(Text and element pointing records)
● ● ● ● ● ● ●
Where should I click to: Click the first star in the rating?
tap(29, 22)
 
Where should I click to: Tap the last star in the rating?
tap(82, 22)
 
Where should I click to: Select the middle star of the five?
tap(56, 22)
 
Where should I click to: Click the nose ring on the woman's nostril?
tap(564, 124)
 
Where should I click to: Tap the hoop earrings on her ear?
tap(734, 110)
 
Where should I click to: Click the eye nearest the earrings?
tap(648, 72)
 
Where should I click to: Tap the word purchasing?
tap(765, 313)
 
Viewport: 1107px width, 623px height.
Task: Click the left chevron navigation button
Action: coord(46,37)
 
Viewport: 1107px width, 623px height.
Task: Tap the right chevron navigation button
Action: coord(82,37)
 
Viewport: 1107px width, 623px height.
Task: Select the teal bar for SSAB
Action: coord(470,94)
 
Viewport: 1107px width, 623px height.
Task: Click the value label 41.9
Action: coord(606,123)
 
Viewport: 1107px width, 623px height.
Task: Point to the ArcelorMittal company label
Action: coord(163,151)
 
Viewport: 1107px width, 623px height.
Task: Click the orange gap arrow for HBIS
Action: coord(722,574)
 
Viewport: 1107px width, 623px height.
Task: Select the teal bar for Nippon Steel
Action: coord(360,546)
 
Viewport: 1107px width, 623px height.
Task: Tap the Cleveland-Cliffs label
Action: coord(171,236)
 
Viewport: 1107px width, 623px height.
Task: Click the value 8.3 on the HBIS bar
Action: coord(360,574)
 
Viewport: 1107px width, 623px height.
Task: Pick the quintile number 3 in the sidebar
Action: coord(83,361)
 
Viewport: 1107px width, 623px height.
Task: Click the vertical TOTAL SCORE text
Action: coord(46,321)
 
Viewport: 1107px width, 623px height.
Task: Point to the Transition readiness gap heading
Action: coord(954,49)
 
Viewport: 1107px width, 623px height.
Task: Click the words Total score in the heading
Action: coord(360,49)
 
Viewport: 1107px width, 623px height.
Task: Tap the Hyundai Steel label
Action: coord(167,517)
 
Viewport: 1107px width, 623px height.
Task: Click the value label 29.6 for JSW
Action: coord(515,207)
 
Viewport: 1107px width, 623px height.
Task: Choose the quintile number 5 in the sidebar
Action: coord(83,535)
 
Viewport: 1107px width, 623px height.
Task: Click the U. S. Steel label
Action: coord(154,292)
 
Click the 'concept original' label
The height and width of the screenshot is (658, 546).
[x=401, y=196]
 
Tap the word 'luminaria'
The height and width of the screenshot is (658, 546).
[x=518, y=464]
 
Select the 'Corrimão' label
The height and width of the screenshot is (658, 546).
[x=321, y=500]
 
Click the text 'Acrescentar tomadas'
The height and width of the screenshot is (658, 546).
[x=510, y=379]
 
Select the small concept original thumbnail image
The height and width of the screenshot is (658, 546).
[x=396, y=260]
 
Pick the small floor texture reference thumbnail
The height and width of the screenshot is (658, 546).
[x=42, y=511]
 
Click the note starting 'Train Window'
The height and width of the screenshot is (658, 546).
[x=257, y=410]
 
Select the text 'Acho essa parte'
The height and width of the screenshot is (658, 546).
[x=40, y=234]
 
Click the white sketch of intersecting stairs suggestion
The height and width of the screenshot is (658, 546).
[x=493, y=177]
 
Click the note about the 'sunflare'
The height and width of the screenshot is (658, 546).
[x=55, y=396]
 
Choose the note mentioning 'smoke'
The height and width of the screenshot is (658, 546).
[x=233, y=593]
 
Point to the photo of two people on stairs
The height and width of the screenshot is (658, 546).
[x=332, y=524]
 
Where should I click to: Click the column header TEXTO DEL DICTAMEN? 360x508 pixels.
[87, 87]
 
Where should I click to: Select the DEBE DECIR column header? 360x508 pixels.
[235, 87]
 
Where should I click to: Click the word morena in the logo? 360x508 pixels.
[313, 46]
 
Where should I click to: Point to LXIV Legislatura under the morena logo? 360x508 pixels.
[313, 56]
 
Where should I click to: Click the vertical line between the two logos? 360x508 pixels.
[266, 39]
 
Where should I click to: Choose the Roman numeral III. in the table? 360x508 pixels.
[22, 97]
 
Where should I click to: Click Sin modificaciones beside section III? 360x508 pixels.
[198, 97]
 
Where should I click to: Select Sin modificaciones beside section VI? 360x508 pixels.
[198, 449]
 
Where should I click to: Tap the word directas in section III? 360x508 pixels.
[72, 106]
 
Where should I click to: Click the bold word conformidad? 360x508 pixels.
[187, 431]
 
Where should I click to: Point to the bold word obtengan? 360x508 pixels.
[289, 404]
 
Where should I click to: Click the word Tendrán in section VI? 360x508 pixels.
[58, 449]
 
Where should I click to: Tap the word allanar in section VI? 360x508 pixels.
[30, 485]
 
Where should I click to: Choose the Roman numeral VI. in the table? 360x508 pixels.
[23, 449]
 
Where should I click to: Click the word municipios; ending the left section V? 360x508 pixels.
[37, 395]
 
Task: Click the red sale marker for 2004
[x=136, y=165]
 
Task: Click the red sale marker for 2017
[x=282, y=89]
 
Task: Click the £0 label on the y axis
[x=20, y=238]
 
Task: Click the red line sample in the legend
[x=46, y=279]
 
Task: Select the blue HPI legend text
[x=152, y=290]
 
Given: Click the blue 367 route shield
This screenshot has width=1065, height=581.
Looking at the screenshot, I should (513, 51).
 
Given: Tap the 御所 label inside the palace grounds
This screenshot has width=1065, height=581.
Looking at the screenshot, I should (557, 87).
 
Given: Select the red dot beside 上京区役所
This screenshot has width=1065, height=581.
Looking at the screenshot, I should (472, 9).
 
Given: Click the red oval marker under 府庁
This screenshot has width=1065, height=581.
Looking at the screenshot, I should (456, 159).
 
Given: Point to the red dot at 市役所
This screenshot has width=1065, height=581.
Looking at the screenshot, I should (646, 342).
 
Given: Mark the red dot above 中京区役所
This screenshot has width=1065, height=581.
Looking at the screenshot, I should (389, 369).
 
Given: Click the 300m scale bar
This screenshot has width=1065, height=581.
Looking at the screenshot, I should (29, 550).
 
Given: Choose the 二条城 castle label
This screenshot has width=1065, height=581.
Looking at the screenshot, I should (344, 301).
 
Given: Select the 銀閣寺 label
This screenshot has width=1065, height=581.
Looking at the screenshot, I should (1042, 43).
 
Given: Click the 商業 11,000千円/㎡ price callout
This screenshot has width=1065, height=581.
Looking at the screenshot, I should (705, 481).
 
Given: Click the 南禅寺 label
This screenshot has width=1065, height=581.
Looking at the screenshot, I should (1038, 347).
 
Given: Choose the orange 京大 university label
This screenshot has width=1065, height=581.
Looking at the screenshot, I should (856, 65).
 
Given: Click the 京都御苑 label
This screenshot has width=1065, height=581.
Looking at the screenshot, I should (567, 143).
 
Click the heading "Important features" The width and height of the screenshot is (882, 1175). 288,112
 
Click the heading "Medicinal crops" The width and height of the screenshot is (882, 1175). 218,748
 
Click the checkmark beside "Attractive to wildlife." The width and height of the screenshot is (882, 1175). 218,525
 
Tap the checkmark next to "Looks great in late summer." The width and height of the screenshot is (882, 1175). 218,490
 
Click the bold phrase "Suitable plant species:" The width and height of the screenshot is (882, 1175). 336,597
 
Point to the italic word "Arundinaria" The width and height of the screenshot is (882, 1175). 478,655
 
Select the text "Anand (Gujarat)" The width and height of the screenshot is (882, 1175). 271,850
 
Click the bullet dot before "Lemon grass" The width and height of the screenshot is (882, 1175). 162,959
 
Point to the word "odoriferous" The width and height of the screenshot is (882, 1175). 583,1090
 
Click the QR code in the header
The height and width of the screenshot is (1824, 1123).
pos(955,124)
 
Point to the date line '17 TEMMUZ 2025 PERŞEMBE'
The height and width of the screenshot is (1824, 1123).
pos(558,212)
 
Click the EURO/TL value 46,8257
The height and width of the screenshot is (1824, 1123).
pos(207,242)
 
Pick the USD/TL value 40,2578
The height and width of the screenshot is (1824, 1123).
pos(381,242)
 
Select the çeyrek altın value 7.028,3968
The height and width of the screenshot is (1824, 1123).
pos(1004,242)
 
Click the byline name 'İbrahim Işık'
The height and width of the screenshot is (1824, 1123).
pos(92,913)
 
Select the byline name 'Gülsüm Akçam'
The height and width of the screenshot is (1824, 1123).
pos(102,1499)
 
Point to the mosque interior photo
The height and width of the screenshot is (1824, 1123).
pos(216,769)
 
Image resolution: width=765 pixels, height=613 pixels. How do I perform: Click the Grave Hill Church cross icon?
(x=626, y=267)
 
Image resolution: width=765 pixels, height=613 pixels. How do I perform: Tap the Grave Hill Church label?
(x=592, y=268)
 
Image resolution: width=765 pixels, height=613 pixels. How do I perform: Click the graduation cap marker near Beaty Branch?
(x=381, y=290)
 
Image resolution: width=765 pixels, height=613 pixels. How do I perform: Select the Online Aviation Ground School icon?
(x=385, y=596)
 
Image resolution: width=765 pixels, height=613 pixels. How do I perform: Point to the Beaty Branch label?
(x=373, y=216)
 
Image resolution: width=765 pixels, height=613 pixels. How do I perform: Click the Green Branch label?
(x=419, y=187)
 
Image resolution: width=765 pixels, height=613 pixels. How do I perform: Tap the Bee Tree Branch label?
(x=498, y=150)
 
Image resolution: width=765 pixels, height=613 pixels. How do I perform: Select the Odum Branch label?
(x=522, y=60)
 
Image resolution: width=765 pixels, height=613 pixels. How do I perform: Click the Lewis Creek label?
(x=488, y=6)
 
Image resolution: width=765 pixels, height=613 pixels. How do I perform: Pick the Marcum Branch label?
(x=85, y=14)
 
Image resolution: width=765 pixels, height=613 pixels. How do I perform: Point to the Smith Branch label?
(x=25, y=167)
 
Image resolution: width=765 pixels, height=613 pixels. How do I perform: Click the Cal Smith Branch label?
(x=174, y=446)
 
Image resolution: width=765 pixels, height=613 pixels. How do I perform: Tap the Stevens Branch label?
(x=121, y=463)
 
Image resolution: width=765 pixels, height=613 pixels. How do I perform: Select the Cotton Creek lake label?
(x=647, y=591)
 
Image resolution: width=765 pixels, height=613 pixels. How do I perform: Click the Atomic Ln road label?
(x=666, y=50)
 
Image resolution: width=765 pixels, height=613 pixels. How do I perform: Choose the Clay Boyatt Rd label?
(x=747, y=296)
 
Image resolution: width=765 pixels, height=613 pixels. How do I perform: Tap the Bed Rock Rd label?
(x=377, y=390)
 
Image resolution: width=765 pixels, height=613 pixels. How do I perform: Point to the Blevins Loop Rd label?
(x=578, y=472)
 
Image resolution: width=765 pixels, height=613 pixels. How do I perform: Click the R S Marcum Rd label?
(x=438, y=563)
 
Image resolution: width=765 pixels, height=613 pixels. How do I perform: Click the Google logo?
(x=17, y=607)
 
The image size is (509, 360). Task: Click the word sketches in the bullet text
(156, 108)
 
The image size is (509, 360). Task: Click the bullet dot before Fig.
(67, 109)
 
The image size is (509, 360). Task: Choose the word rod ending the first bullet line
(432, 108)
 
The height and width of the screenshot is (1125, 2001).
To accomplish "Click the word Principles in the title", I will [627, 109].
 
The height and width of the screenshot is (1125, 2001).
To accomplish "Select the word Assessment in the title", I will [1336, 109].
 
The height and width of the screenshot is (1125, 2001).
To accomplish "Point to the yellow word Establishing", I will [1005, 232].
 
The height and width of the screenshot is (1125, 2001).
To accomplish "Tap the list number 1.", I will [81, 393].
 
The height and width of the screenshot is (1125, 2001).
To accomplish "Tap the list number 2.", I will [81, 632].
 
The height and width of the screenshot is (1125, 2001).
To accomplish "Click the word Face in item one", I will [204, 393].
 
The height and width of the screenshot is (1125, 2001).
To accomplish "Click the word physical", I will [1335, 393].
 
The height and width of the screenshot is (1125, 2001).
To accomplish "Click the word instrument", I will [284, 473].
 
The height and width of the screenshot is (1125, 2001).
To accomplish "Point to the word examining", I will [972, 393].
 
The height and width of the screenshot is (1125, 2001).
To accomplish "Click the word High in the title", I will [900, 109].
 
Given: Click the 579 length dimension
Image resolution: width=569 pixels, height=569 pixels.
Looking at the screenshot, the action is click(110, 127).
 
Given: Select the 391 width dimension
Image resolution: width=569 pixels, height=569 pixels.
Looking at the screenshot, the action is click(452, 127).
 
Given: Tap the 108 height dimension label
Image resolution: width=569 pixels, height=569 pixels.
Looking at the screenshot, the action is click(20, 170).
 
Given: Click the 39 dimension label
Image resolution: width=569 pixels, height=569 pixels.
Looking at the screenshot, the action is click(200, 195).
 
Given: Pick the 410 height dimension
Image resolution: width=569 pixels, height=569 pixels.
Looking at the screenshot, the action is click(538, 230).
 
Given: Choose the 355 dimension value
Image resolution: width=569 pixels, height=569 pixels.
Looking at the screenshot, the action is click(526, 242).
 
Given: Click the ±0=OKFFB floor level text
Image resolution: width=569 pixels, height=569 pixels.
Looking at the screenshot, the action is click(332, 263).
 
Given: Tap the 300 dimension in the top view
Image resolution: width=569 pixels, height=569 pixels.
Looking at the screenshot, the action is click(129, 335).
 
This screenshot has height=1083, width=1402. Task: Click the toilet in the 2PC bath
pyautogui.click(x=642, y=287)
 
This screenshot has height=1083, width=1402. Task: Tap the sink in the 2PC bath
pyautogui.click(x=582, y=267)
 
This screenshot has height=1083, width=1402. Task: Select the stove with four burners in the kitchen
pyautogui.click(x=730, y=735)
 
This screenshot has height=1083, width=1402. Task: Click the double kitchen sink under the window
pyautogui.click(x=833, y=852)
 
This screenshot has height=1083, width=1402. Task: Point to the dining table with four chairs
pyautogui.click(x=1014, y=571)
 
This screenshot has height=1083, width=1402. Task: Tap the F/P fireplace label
● ● ● ● ● ● ●
**Request:** Return each line of the records above that contains the string "value".

**Result for this task:**
Task: Click the value label 41.9
Task: Click the value 8.3 on the HBIS bar
Task: Click the value label 29.6 for JSW
Click the EURO/TL value 46,8257
Pick the USD/TL value 40,2578
Select the çeyrek altın value 7.028,3968
Given: Choose the 355 dimension value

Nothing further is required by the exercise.